This design template should be used for capturing new Corda feature requests that have been raised as JIRA requirements stories by the product management team. The design may be completed in two stages depending on the complexity and scope of the new feature.
1. High-level: conceptual designs based on business requirements and/or technical vision. Without detailing implementation, this level of design should position the overall solution within the Corda architecture from a logical perspective (independent from code implementation). It should illustrate and walk through the use case scenarios intended to be satisfied by this new feature request. The design should consider non-functional aspects of the system such as performance, scalability, high availability, security, and operational aspects such as management and monitoring.

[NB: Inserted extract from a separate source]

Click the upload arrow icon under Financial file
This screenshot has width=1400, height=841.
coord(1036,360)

This section of the document should go through a formal review process (eg. presentation of design at meeting and subsequent PR review workflow)

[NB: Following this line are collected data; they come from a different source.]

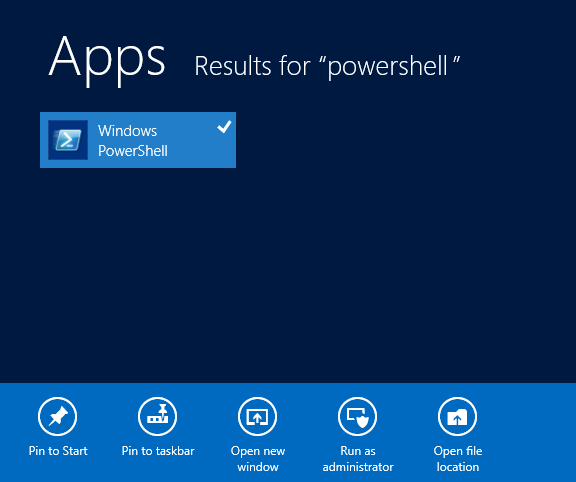Launch via the Run as administrator shield icon
The width and height of the screenshot is (576, 482).
tap(357, 416)
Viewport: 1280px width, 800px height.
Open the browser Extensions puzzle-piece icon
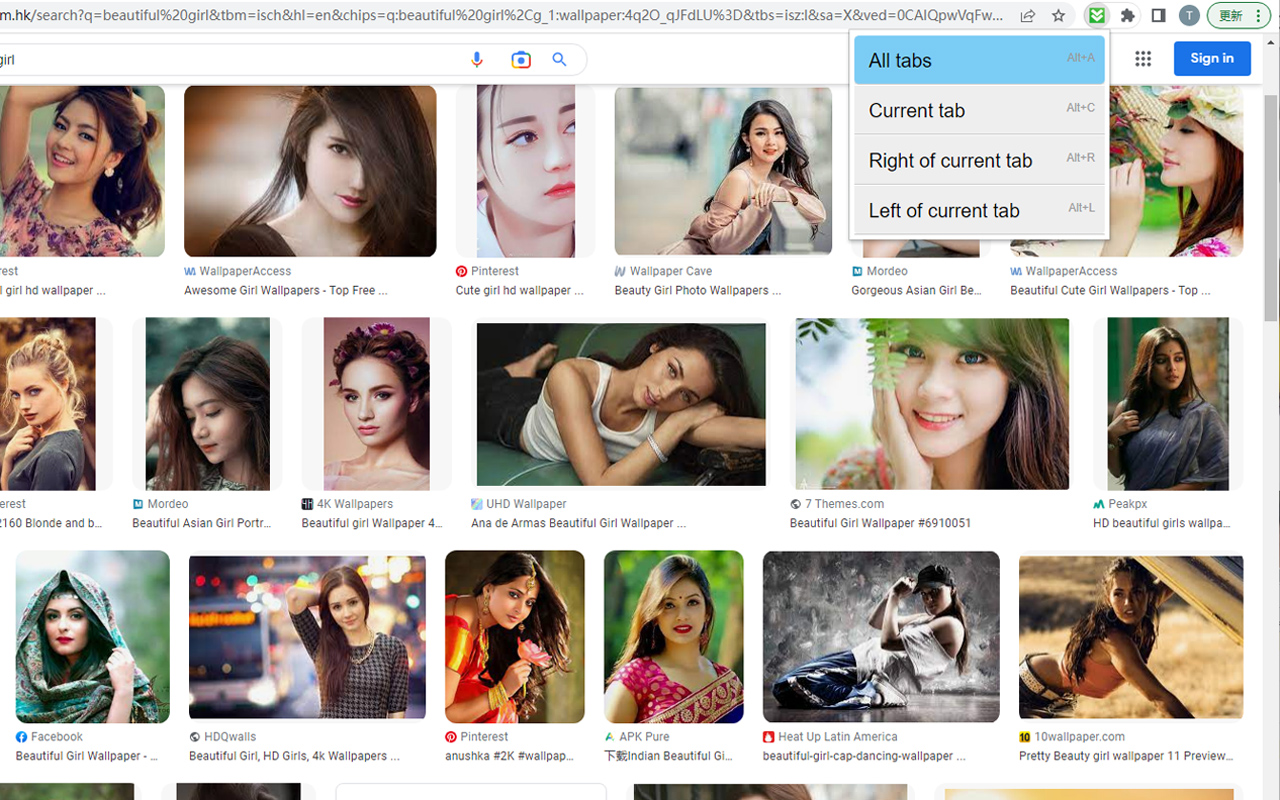coord(1125,16)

2. Technical: implementable designs with reference to Corda code. This level of design should focus on API specifications, service definitions, public library additions, data models and schemas, code modularity, configuration, execution and deployment of the new feature. It should also list any new software libraries, frameworks or development approaches to be adopted. The technical design should also consider all aspects of the test lifecycle (unit, integration, smoke tests, performance).
This section of the document should be raised as a PR for development team review.
An outcome of the Design Document should be an implementation plan that defines JIRA stories and tasks to be completed to produce shippable, demonstrable, executable code.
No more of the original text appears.